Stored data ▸
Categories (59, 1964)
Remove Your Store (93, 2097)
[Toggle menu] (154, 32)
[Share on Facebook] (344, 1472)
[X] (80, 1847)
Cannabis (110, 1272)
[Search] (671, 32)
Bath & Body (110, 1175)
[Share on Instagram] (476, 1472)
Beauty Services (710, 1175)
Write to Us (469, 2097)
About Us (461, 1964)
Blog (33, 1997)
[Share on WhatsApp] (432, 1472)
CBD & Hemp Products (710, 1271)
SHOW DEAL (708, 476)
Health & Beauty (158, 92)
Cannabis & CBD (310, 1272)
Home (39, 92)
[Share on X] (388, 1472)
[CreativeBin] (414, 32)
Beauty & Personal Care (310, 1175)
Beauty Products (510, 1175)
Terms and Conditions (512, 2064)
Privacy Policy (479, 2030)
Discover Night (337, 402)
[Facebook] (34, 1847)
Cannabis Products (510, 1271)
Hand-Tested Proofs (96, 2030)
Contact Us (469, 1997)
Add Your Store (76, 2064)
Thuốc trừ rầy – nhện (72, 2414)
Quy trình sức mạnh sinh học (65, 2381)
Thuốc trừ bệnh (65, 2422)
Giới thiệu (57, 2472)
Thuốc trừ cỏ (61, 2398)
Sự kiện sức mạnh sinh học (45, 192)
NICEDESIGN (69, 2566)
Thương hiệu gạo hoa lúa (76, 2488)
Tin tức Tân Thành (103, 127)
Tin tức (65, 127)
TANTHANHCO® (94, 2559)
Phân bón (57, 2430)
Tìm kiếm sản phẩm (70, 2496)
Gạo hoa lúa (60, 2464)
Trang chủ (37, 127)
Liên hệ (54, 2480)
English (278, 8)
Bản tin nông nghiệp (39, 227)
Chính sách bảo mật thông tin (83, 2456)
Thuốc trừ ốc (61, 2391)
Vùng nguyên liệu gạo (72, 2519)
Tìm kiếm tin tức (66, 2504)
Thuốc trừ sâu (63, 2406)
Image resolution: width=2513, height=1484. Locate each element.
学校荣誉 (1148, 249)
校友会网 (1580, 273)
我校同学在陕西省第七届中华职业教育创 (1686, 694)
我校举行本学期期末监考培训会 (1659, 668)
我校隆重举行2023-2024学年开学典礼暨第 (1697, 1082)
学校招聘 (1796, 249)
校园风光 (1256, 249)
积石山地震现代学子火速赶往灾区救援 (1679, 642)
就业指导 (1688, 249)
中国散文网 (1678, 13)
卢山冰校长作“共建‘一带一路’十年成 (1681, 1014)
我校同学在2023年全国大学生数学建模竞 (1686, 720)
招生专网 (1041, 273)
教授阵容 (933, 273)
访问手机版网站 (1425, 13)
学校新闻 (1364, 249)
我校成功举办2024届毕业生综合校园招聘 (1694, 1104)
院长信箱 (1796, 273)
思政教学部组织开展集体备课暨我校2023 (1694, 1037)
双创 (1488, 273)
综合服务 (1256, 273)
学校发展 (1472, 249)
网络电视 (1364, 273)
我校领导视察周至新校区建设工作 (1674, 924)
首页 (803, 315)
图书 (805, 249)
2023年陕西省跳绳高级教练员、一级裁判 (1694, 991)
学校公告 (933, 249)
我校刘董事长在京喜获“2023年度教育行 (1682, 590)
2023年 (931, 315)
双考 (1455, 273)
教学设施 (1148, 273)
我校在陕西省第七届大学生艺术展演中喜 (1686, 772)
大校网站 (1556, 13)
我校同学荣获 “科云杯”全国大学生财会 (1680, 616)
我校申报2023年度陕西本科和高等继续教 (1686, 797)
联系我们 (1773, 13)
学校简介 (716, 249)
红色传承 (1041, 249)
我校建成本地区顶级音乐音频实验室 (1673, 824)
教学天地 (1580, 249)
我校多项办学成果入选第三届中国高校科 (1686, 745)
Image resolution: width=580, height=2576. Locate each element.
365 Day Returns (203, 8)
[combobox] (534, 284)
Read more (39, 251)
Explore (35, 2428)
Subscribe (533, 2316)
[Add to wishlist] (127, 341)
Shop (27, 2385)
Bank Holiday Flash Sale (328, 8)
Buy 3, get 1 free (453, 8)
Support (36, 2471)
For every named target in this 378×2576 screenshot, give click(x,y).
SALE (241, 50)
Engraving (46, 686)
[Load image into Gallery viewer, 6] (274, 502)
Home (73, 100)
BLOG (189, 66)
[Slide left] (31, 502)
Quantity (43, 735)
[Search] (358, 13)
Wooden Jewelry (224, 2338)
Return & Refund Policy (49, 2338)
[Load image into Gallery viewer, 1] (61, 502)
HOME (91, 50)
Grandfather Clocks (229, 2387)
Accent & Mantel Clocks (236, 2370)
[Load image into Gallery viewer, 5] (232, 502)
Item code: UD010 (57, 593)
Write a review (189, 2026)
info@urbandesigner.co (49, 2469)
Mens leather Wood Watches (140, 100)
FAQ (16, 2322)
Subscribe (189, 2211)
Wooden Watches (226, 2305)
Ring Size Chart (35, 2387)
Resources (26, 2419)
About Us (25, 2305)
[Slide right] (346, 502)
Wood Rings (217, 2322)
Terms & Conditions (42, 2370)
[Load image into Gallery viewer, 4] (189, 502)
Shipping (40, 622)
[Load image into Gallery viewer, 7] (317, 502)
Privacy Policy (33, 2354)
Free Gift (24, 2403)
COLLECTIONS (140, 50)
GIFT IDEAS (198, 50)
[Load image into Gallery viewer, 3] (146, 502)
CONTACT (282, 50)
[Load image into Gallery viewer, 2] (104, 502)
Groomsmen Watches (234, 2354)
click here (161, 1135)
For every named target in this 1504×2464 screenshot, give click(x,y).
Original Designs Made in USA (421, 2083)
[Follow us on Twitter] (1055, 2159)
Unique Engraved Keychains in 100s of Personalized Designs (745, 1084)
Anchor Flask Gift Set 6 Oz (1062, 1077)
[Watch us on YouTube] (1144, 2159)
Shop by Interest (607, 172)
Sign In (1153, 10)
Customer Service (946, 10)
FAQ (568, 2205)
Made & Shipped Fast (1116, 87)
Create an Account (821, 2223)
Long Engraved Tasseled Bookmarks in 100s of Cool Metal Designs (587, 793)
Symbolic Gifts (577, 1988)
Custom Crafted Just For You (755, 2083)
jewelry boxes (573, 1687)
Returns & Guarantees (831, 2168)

Assigned task ▸
Set down, exactly as they stand above, the lines starting with the line with "Wooden Watches (226, 2305)" and going on through the line with "Create an Account (821, 2223)", and no others.

Task output ▸
Wooden Watches (226, 2305)
Ring Size Chart (35, 2387)
Resources (26, 2419)
About Us (25, 2305)
[Slide right] (346, 502)
Wood Rings (217, 2322)
Terms & Conditions (42, 2370)
[Load image into Gallery viewer, 4] (189, 502)
Shipping (40, 622)
[Load image into Gallery viewer, 7] (317, 502)
Privacy Policy (33, 2354)
Free Gift (24, 2403)
COLLECTIONS (140, 50)
GIFT IDEAS (198, 50)
[Load image into Gallery viewer, 3] (146, 502)
CONTACT (282, 50)
[Load image into Gallery viewer, 2] (104, 502)
Groomsmen Watches (234, 2354)
click here (161, 1135)
For every named target in this 1504×2464 screenshot, give click(x,y).
Original Designs Made in USA (421, 2083)
[Follow us on Twitter] (1055, 2159)
Unique Engraved Keychains in 100s of Personalized Designs (745, 1084)
Anchor Flask Gift Set 6 Oz (1062, 1077)
[Watch us on YouTube] (1144, 2159)
Shop by Interest (607, 172)
Sign In (1153, 10)
Customer Service (946, 10)
FAQ (568, 2205)
Made & Shipped Fast (1116, 87)
Create an Account (821, 2223)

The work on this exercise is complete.